A few deaths later, the internet subsumed these cyber curios of creativity and buried them alongside other early-death trends like the Kylie Jenner lip challenge, Harlem Shake and coneing, never (so we thought) to be seen again. Thinking back on said trends and others, can be quite heart-warming. In the moment, you either hate or love them and the extremity of the emotion is strange but uncontrollable. From an objective lens, years later, the actual totality of the trend adopts a hazy constitution, and they possess the same kitsch identity as balloon animals and origami fortune tellers. Very rarely however, do these sorts of trends re-emerge because these are, by their nature, transient and achieve their success because of how very insignificant, farcical and non-transcendent they are. When they do re-emerge however, they are like ghoulish before and after photos of child-celebrities-cum-rehab-heroes, they are scary and saddening to confront.
Amidst the array of bland, COVID-19 induced social media trends like Gal Gadot’s “Imagine” video, banana-bread and sourdough bread connoisseurs, and dumb influencers trying to stay relevant with pointless Earth Day content, AB workouts and really shit line drawings they call ‘art’, one of the worst is the rise of a neo-neknominate trend that ranges from photos of people (mostly men) playing footy (in its various manifestations), and drinking beer.
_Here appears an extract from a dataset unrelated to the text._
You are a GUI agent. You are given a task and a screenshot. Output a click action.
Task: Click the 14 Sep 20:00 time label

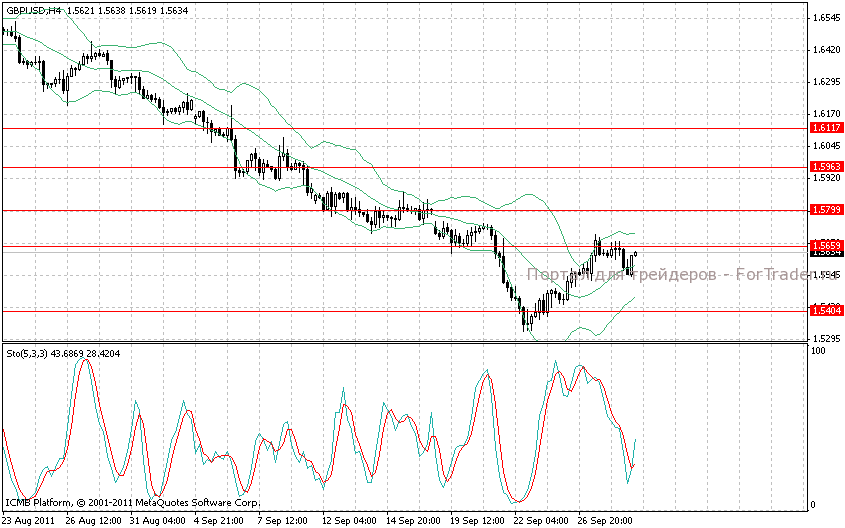pos(412,520)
I will caveat this first by saying that the few posts augmented with donations to mental health organisations like Beyond Blue and other charities can be exempted though these are few and far between.
I mainly speak here about the weeks of posts that emerged before these philanthropic-associated ones, though I wager that the underlying self-interest is intrinsic to all of them. In 2014, I was 17 and herd mentality at such an age was not something that was necessarily surprising; I would go further and say that it was the norm. Six years later though, I really struggle to understand what value-add photos of the distorted faces of guys playing sport or drinking beer possess. For one, can these posts be anything other than to fan the egos of said footy kings who must really be struggling because they can’t post Instagram stories of their saucer-eyed mates at clubs or uninspired photos of sunset rays kissing the glass of their half-full beer’s bottles with the hashtag #living? Is their hunger for social capital so insatiate that their only resort is to do this?
I know it’s a bit of fun and relatively harmless and writing an article about it is equally as stupid and might render me more unhinged and attention-seeking than the people I write about. Regardless, the pandemic has brought out the worst in a lot of people and social media trends like these instantiate the desperate and attention-seeking nature of our society. At a time when our ability to engage meaningfully with others is severely hampered, is this really the best way to do so? It’s fine and understandable to miss things that formed major parts of our lives, but are posting photos of scrawny biceps and beer that everyone drinks really helping anyone? No-one really cares whether you play beer-pong via Zoom, play a below-average grade of rugby or AFL, and if you travelled last year to some generic country that is probably loving not having people like you staining its streets.
Most of us lock away positive memories and return to them when times are tough. On occasion, we discuss them with other people when a certain experience spurs our nostalgia. Forcing them down our throats because you’re isolated and bored isn’t such an experience. Rather, I think it would be best to keep these photos on your ‘Close Friends’ story, in your group chats, on your Zoom meetings and in your own minds, because no one wants to be reminded of forgotten trends, especially those that were forgotten because they were vapid and stupid in the first place.